# WHAT YOU HAVE TO DO
Make an exact copy, without pictures, of the lines below from the one containing "This screenshot has height=1441, width=840." to the last line, both ends included.

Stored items
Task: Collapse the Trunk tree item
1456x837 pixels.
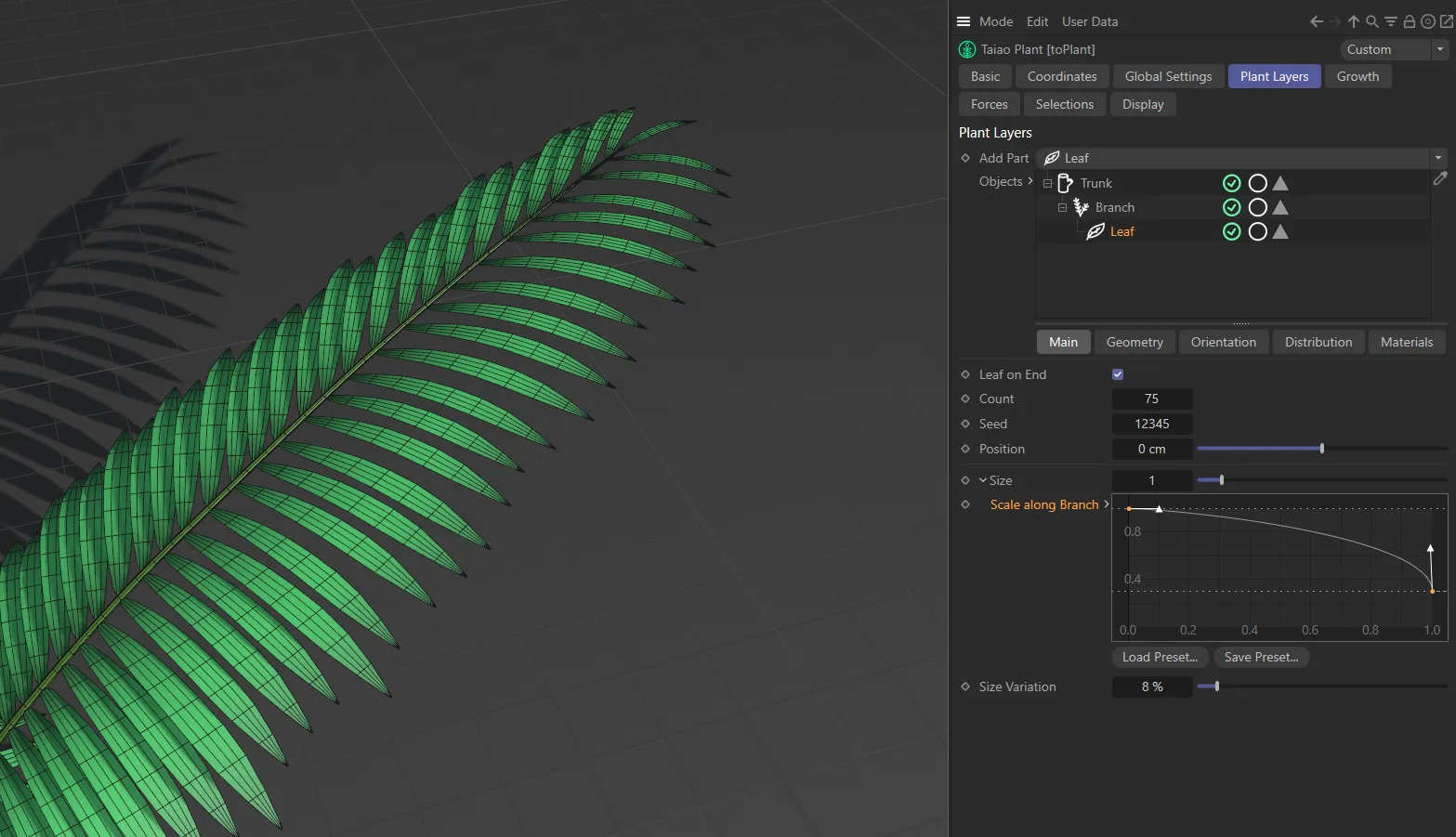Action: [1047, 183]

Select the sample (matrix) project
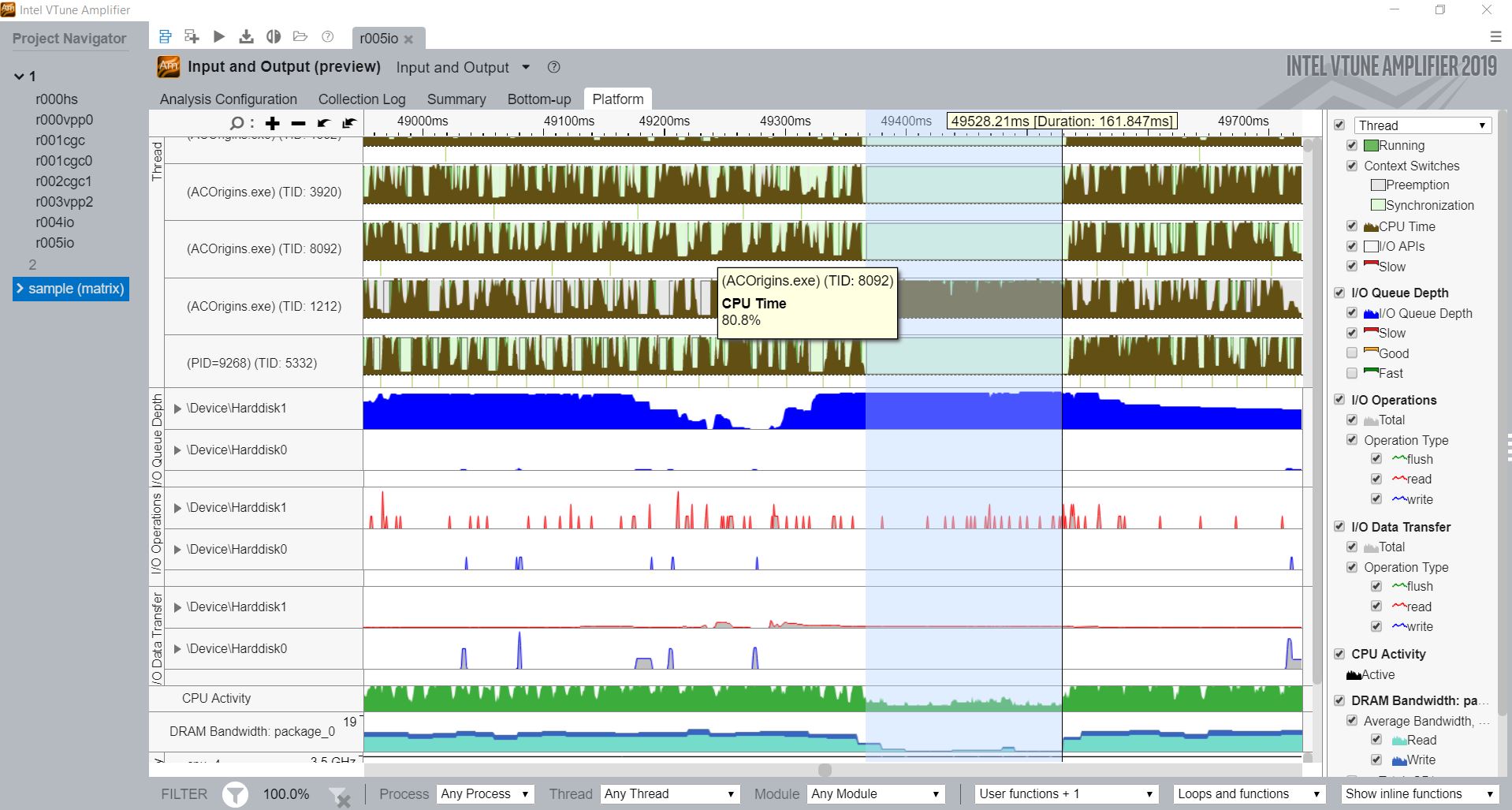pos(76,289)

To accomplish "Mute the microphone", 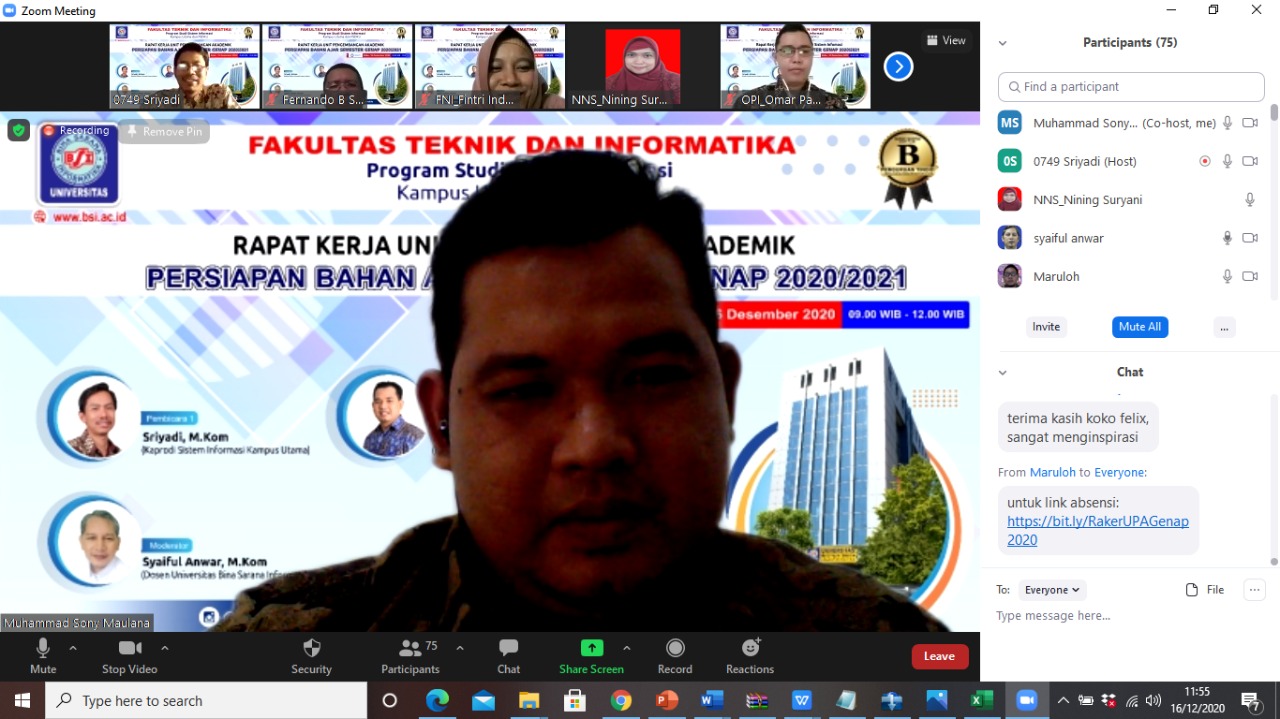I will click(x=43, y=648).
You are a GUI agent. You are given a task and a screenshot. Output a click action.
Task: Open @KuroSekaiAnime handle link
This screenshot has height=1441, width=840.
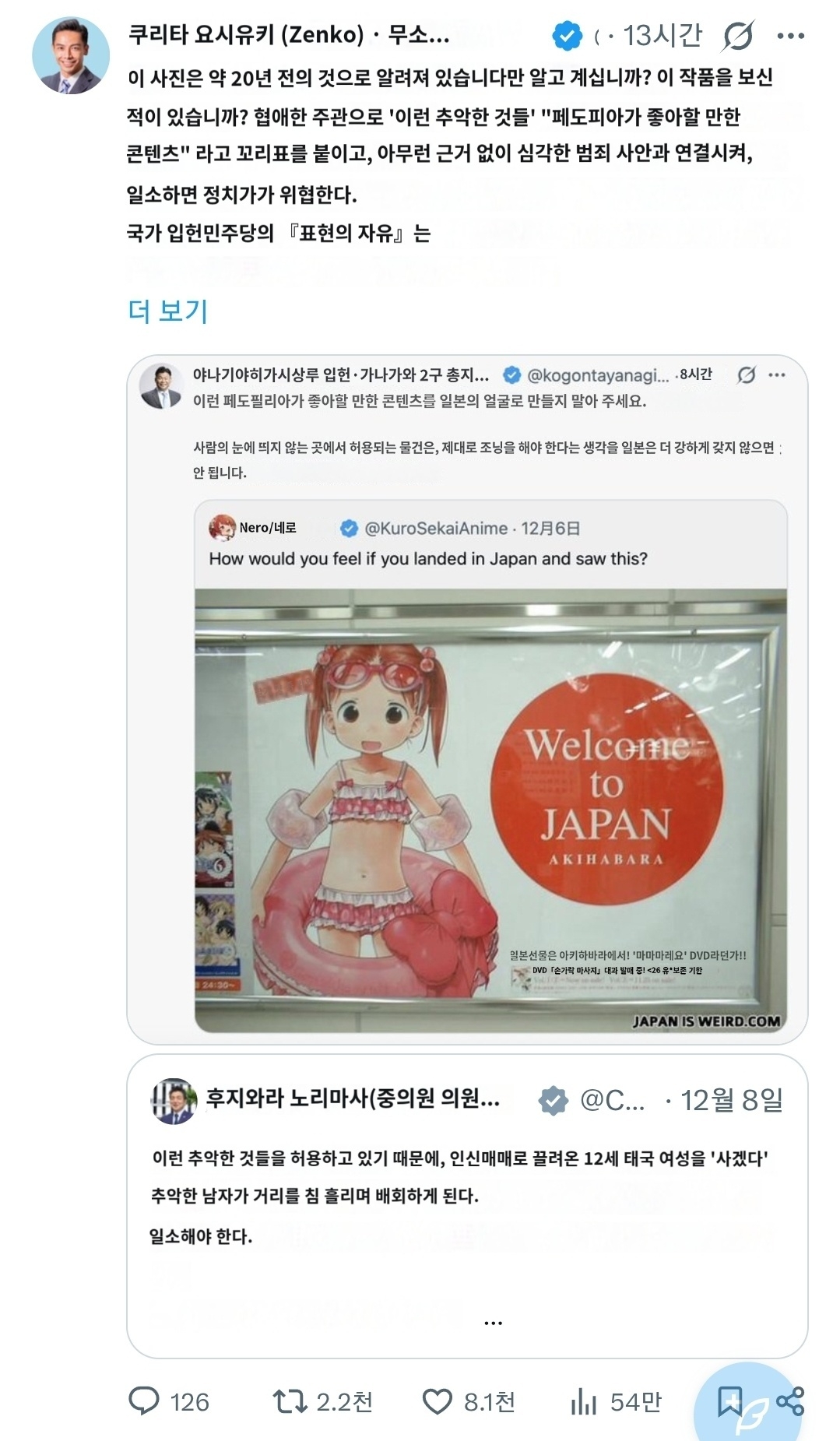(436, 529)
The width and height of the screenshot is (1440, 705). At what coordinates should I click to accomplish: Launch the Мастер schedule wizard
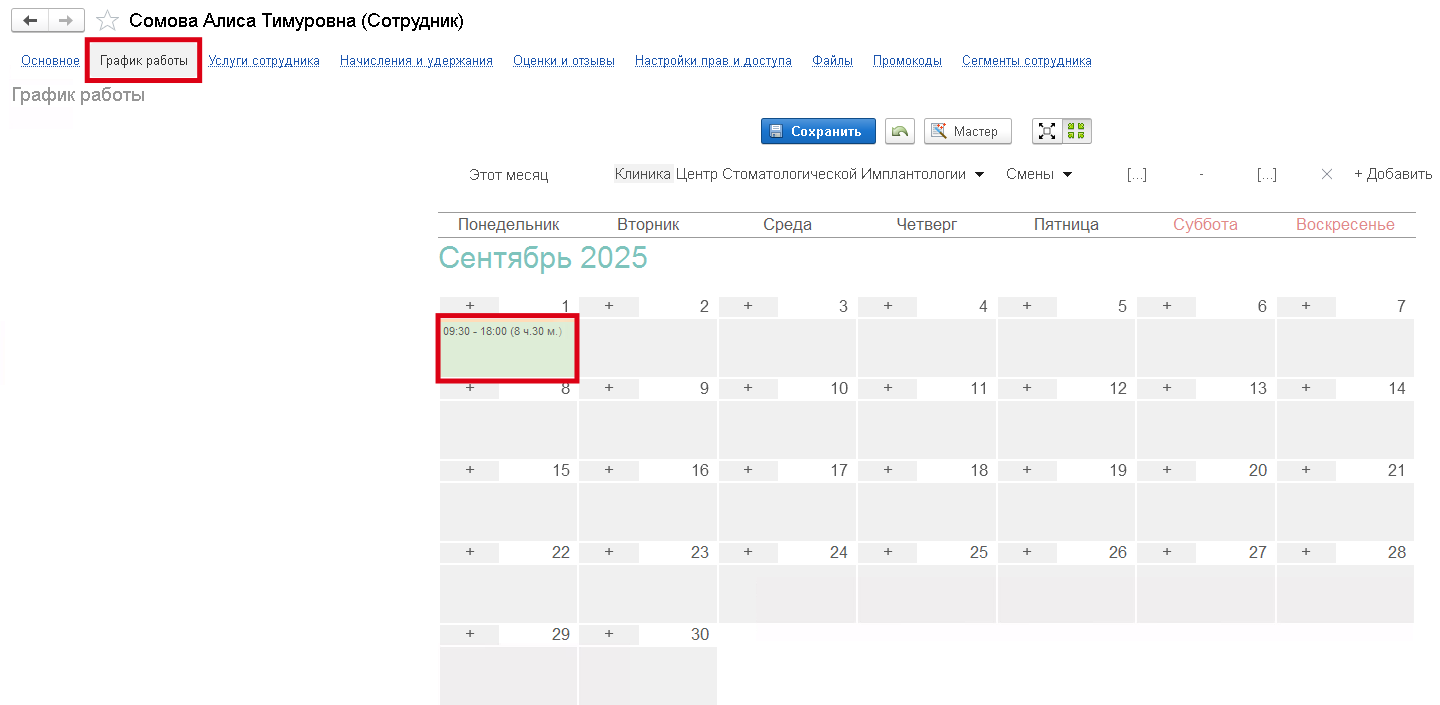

# REPLY
This screenshot has height=1441, width=840.
(436, 529)
The width and height of the screenshot is (1440, 705). At what coordinates should I click to accomplish: Launch the Мастер schedule wizard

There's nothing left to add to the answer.